**Stated problem:** Copy the data below without any changes, from its first line through the line that contains "(x=863, y=560)".
____
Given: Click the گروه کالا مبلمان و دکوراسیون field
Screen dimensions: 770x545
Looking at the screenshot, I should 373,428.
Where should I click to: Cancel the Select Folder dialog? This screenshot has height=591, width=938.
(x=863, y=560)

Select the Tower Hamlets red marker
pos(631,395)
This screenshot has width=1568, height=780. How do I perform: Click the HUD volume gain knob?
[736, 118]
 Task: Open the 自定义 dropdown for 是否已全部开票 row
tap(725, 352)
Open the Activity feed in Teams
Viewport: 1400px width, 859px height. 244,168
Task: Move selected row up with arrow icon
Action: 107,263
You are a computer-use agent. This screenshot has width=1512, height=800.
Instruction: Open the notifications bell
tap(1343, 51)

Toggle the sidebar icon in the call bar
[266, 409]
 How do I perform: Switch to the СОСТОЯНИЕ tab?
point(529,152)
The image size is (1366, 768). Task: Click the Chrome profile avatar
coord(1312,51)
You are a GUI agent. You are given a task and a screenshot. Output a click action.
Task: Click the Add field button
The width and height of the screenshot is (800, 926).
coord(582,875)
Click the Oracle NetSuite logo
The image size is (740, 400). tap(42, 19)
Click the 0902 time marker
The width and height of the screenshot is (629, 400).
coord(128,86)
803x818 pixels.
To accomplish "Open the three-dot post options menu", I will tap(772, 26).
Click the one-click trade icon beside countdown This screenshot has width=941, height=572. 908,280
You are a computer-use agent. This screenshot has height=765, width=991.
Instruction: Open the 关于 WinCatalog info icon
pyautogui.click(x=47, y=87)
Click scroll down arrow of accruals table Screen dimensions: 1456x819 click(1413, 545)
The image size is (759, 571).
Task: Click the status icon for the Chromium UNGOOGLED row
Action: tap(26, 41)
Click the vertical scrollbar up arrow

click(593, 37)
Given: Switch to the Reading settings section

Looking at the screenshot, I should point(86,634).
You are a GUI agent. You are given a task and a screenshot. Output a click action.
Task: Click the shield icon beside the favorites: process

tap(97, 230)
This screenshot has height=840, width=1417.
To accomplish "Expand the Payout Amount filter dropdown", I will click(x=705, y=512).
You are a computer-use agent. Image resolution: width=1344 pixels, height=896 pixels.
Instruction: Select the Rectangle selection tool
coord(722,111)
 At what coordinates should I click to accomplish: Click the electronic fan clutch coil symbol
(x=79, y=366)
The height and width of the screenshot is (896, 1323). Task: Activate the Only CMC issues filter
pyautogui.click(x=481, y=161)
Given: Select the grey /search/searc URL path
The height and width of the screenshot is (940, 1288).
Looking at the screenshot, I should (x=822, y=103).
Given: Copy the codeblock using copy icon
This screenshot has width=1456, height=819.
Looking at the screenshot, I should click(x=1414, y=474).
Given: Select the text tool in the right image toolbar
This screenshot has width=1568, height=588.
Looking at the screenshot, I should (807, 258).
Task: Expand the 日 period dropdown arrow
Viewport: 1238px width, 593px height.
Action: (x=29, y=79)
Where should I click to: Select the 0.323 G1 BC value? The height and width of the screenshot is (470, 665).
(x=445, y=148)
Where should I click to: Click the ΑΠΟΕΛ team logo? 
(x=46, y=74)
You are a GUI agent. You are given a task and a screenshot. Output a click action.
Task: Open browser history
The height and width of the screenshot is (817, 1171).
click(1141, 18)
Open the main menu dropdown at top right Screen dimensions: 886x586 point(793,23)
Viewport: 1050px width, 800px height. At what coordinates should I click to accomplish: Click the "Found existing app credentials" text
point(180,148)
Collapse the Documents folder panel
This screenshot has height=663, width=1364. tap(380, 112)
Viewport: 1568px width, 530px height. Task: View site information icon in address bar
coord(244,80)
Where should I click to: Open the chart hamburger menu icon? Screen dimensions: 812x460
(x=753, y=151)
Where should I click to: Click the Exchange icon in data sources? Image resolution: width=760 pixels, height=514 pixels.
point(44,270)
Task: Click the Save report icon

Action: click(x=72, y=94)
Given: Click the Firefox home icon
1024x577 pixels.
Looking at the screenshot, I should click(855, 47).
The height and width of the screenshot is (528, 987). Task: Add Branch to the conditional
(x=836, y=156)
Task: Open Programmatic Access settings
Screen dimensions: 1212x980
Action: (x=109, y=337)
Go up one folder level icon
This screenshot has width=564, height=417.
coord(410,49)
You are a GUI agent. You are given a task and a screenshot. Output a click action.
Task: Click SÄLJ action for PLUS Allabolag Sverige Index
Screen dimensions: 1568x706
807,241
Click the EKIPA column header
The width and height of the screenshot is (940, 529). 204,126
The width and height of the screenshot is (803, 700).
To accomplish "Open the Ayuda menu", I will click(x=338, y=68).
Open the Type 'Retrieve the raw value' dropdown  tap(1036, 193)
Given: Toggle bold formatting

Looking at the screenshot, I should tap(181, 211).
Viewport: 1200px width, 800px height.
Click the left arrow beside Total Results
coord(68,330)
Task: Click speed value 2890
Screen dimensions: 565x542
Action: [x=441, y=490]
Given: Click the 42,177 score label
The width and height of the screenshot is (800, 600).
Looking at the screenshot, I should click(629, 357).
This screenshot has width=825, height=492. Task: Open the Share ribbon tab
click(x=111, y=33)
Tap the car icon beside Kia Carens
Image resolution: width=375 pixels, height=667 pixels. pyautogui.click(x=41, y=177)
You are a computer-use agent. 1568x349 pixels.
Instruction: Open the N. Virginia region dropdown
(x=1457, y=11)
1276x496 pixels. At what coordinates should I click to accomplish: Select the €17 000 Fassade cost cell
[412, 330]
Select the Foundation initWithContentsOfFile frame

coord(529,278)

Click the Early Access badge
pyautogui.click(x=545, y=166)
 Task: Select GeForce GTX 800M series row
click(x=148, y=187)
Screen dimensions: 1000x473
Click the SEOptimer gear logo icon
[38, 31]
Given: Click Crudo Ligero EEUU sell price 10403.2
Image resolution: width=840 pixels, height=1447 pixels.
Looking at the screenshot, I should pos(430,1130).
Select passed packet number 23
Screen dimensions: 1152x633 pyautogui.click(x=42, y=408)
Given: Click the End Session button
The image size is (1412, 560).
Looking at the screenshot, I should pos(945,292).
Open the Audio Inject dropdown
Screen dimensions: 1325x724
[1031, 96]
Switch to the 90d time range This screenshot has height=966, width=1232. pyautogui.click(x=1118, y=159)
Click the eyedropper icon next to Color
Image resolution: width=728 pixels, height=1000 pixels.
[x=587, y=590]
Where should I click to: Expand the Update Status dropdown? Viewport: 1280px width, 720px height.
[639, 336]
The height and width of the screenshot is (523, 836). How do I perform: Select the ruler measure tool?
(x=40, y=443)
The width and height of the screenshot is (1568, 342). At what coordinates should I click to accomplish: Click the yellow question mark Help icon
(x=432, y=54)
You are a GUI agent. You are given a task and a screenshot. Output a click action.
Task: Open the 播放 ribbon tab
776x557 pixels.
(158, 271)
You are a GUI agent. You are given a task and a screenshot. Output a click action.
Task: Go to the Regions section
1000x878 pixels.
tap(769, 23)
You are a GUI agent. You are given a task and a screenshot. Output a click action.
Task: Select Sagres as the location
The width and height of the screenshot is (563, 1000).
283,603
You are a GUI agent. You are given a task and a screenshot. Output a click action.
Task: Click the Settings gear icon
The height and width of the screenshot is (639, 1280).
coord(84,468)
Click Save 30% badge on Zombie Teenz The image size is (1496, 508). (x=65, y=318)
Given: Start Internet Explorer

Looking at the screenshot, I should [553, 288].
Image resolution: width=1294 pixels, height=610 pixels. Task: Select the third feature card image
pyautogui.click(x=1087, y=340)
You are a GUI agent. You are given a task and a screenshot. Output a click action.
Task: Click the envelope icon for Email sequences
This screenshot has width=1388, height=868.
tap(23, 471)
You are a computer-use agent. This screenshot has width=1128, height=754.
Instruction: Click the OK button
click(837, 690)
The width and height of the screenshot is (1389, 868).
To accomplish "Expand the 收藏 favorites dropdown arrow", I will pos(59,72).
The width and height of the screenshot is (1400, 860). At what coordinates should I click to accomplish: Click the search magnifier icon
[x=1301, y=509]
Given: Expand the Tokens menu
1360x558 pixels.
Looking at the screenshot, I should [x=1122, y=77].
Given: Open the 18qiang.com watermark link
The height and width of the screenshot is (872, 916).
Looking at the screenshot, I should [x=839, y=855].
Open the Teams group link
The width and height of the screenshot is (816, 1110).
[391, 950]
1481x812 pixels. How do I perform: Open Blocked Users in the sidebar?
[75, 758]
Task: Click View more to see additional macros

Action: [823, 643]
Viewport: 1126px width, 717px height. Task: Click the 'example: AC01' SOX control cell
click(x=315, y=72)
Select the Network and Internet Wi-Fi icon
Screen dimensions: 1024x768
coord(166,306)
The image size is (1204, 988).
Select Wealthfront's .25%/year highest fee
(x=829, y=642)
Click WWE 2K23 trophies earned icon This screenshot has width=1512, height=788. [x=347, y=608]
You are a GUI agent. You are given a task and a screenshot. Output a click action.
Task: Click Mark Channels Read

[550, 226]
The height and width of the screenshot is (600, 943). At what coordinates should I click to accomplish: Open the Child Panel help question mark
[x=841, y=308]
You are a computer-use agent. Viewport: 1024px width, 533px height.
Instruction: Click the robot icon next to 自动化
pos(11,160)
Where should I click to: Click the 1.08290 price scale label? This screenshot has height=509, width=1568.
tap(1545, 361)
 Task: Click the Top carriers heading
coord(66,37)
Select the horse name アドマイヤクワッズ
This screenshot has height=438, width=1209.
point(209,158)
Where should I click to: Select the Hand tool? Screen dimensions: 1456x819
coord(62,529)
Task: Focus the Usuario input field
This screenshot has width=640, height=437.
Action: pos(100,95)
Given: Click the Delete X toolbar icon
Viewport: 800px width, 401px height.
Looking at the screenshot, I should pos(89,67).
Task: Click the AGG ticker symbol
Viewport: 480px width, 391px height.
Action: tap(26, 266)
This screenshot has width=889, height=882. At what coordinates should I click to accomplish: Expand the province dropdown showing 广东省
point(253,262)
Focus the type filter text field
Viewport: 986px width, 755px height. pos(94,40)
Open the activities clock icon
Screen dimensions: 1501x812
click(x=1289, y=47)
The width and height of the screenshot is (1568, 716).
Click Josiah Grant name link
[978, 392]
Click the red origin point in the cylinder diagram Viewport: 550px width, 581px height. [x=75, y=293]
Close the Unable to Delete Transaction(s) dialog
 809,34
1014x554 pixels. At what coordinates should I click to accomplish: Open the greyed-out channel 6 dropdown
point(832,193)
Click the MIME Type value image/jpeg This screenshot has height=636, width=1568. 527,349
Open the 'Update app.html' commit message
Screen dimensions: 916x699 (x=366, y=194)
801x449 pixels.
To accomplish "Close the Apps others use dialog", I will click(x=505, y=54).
____
**Response for this exercise:**
Given: Click the گروه کالا مبلمان و دکوراسیون field
Screen dimensions: 770x545
Looking at the screenshot, I should 373,428.
Where should I click to: Cancel the Select Folder dialog? This screenshot has height=591, width=938.
(x=863, y=560)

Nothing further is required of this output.